日本消化器内視鏡学会甲信越支部

49. 胃腫瘍に対する内視鏡的粘膜下層剥離術(ESD)の当院における導入期の現状

新潟県立中央病院 内科
平野 正明、湯田 知江、丸山 正樹、横山 恒、小堺 郁夫、藤原 敬人
新潟大学医歯学総合病院 消化器内科
津端 俊介

【目的】早期胃癌に対する内視鏡的粘膜下層剥離術(ESD)が本年4月より保険収載となり、その高い根治性からESDが標準治療化されつつある。その一方で、出血・穿孔などの合併症、手技的な難易度の高さから導入にあたっては高いハードルがあるのも事実と思われる。ESDのエキスパートがいない一般病院である当院のESD導入期の現状について検討した。【対象・方法】当院でのESDの適応基準は、胃腺腫と胃癌学会ガイドライン病変およびいわゆるガイドライン適応拡大病変を原則としているが、さまざまな理由により適応外病変も行うことがある。当院では、2005年3月よりESDを導入し2006年9月までに100例を実施しており、一括切除率や一括治癒切除率等について検討した。【結果】当院で5例以上のESDを行った術者は4名であり、適宜、国立がんセンター中央病院への見学や佐久ESDライブデモ等への参加を行った。主に使用するデバイスは各術者によって異なり、ITナイフが2名、Flexナイフが1名、Hookナイフが1名であった。ESD症例の内訳は、胃腺腫が26%、適応内病変が48%、適応拡大病変が15%、適応外病変も11%含まれていた。当院全体での病変の一括切除率は87%、一括治癒切除率は74%であったが、各術者によるばらつきが認められた。切除標本径は35.9±14.4mm、腫瘍径は18.0±14.6mm、施行時間は106±76分であった。一括治癒切除し得た最大径は11cmの病変であり、270分を要した。合併症については、穿孔を6%に、後出血を5%に認めた。
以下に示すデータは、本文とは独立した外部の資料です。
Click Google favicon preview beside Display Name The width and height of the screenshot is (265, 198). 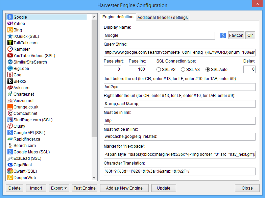(x=223, y=35)
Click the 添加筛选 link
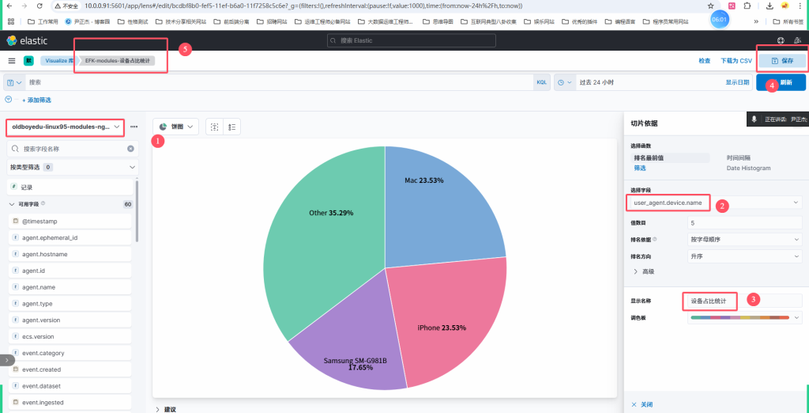 39,100

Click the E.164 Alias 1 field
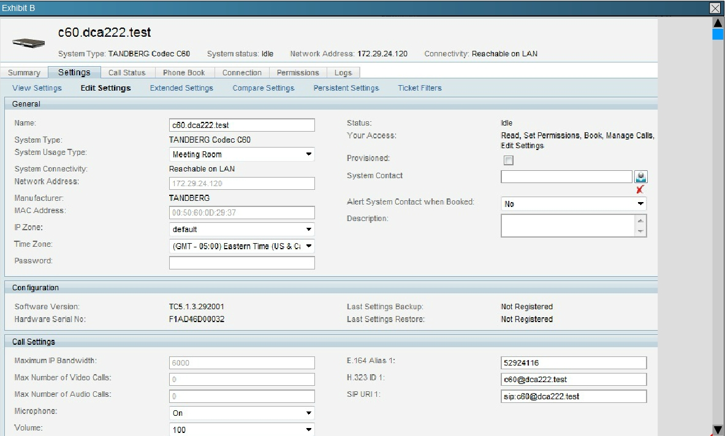click(x=573, y=363)
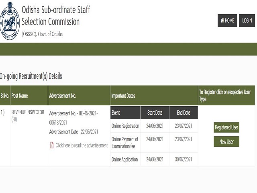
Task: Click the End Date sub-header
Action: (x=184, y=113)
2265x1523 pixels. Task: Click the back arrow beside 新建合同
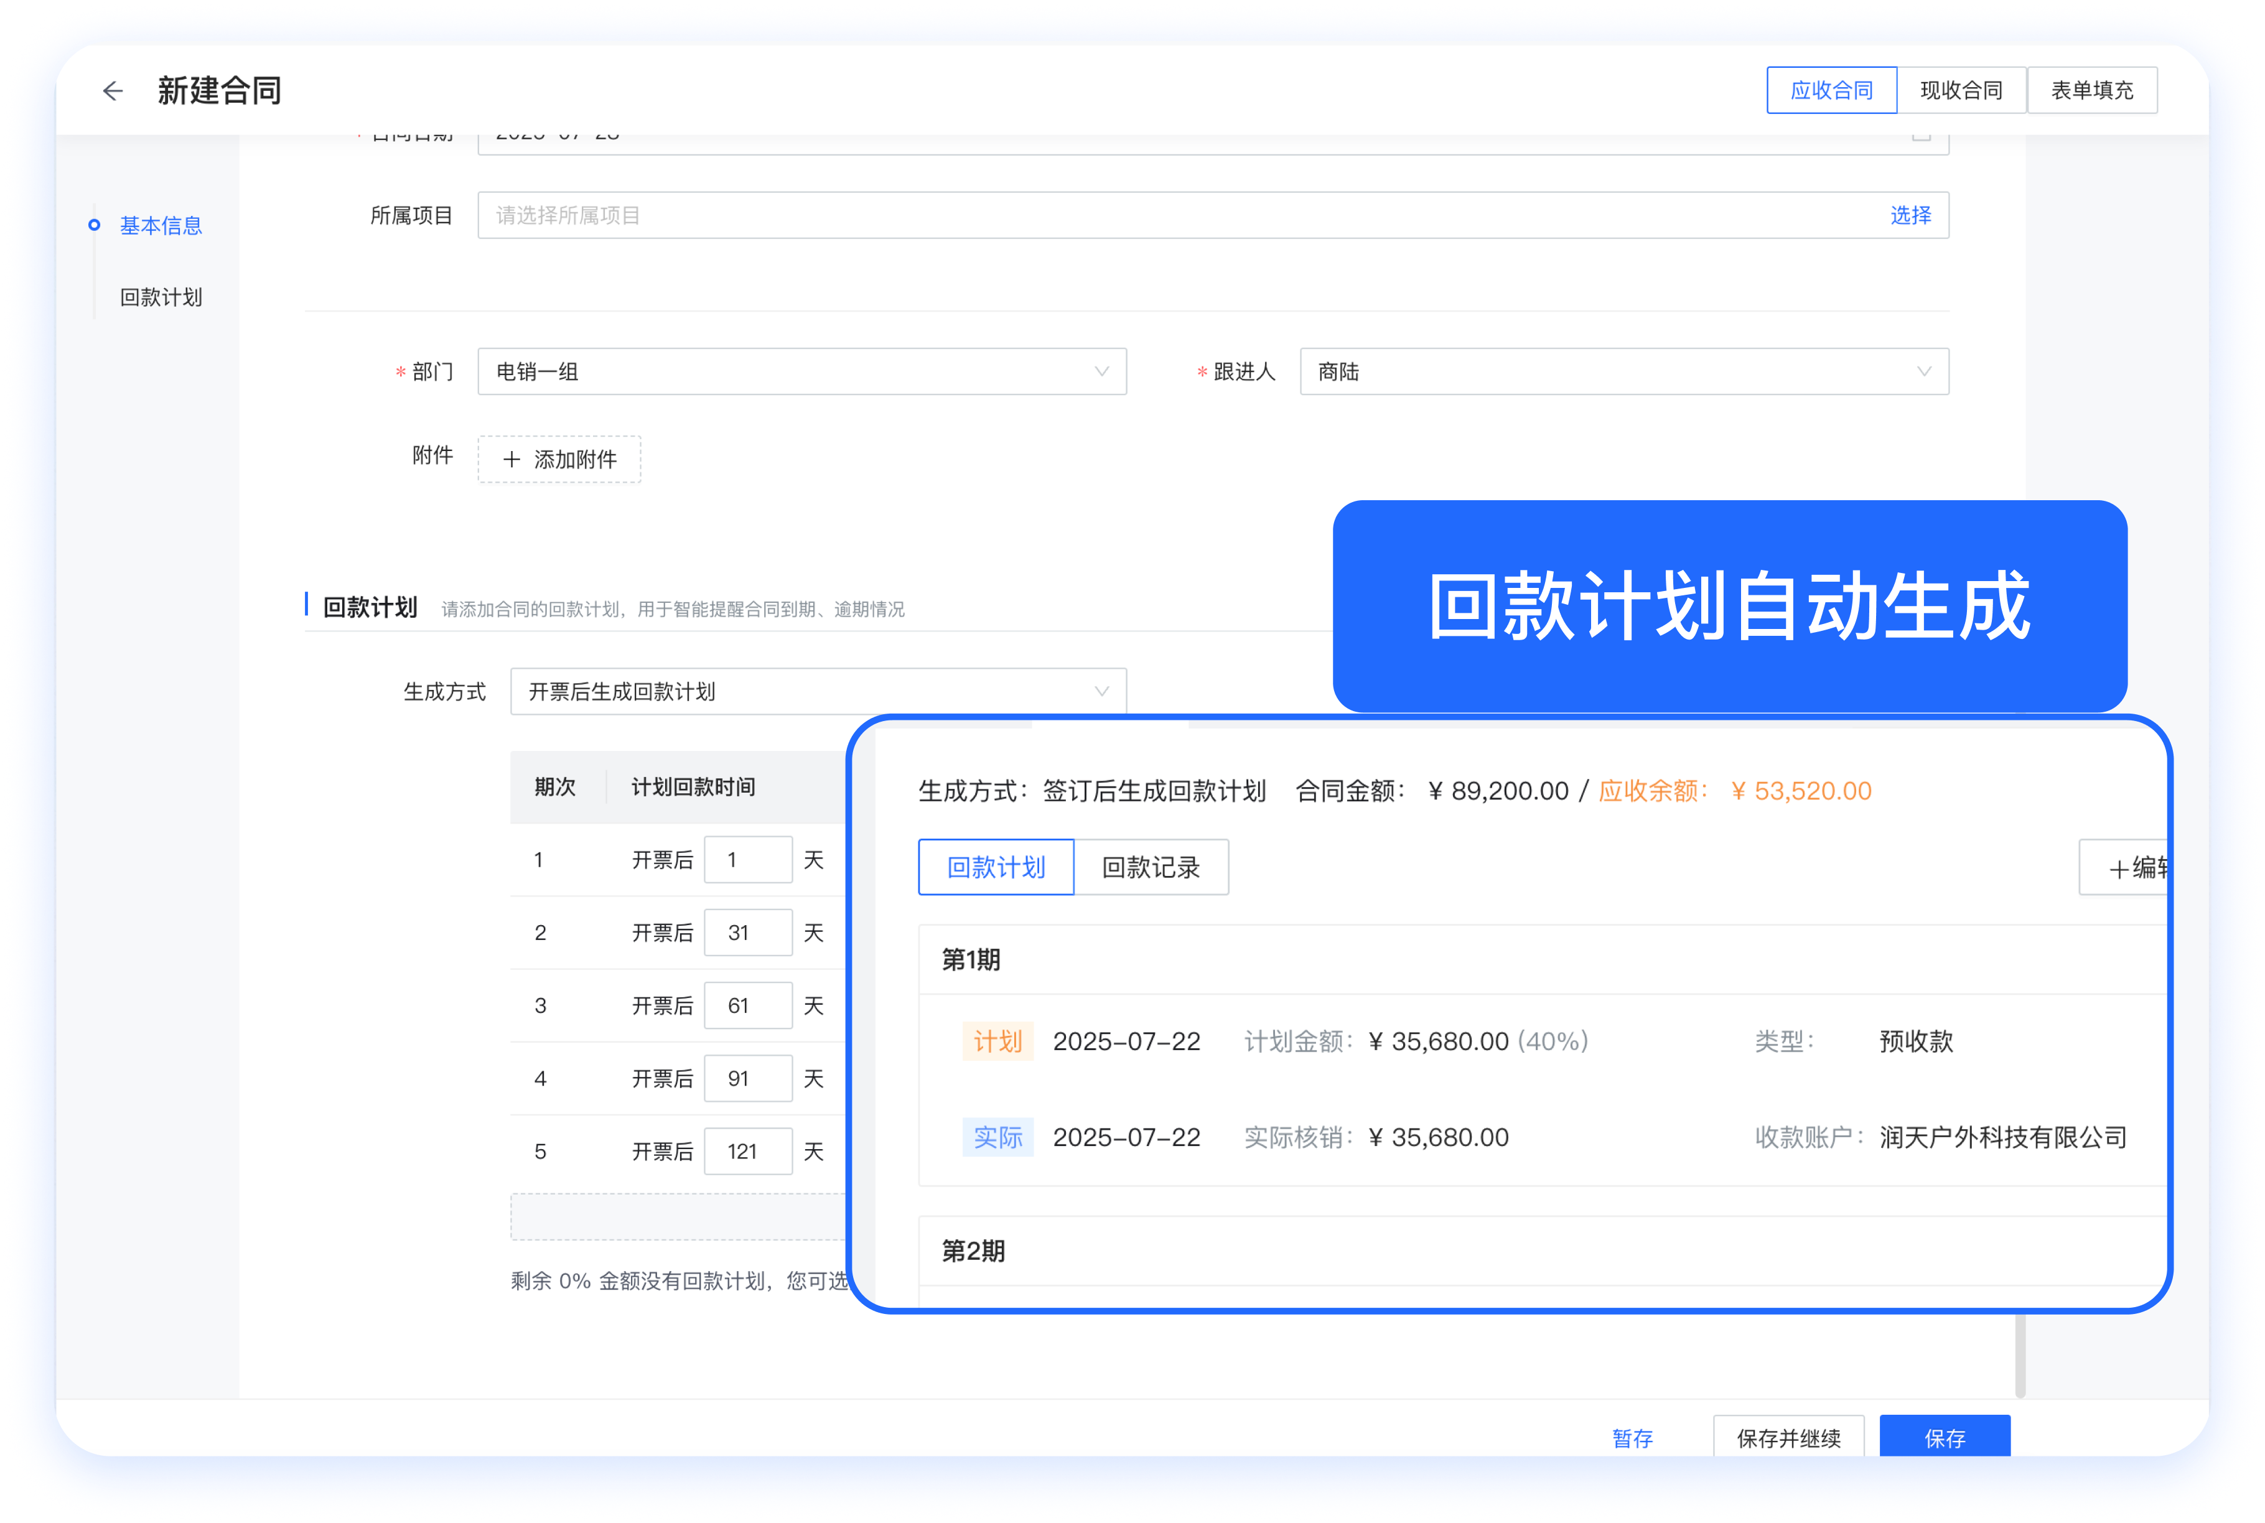coord(113,90)
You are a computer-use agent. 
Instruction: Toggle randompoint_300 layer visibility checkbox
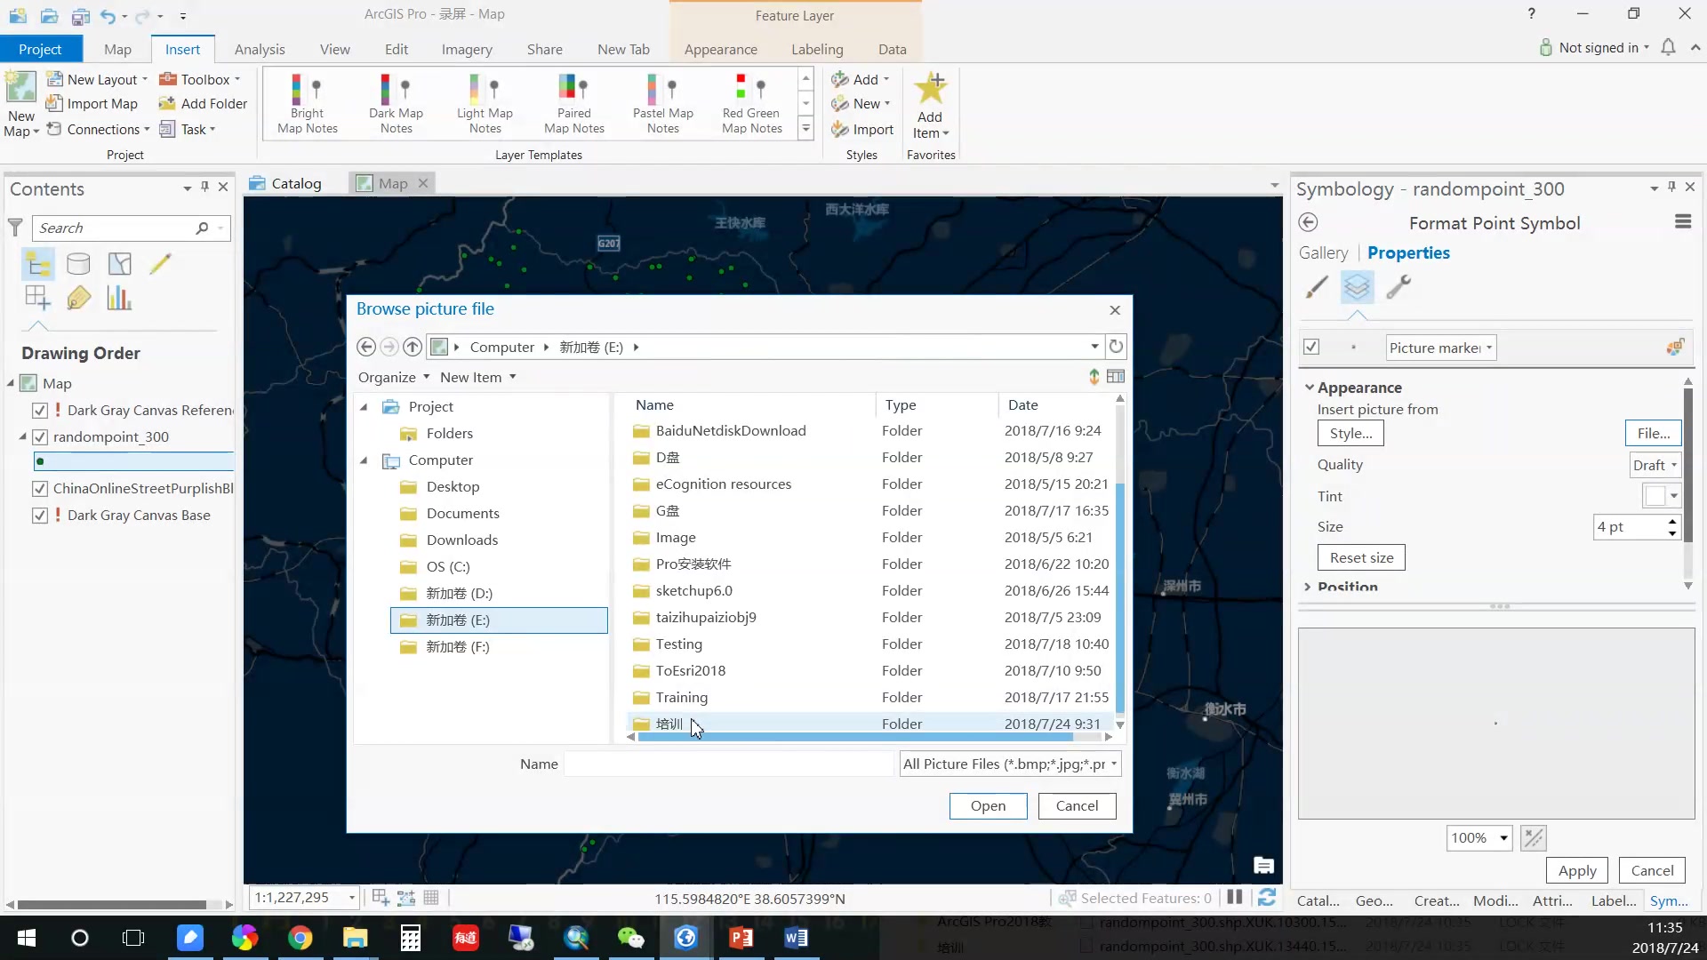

ESD導入当初の穿孔症例が手術になった以外は保存的に改善した。【結論】ESDは難易度の高い手技であるが、ライブデモへの参加や先進施設への見学などにより当院のような一般病院での導入も可能であった。しかし、一括切除率や一括治癒切除率はまだ満足すべき結果ではなく、また各術者による技術格差も認められ、今後院内での更なる手技の向上と標準化が必要と考えられた。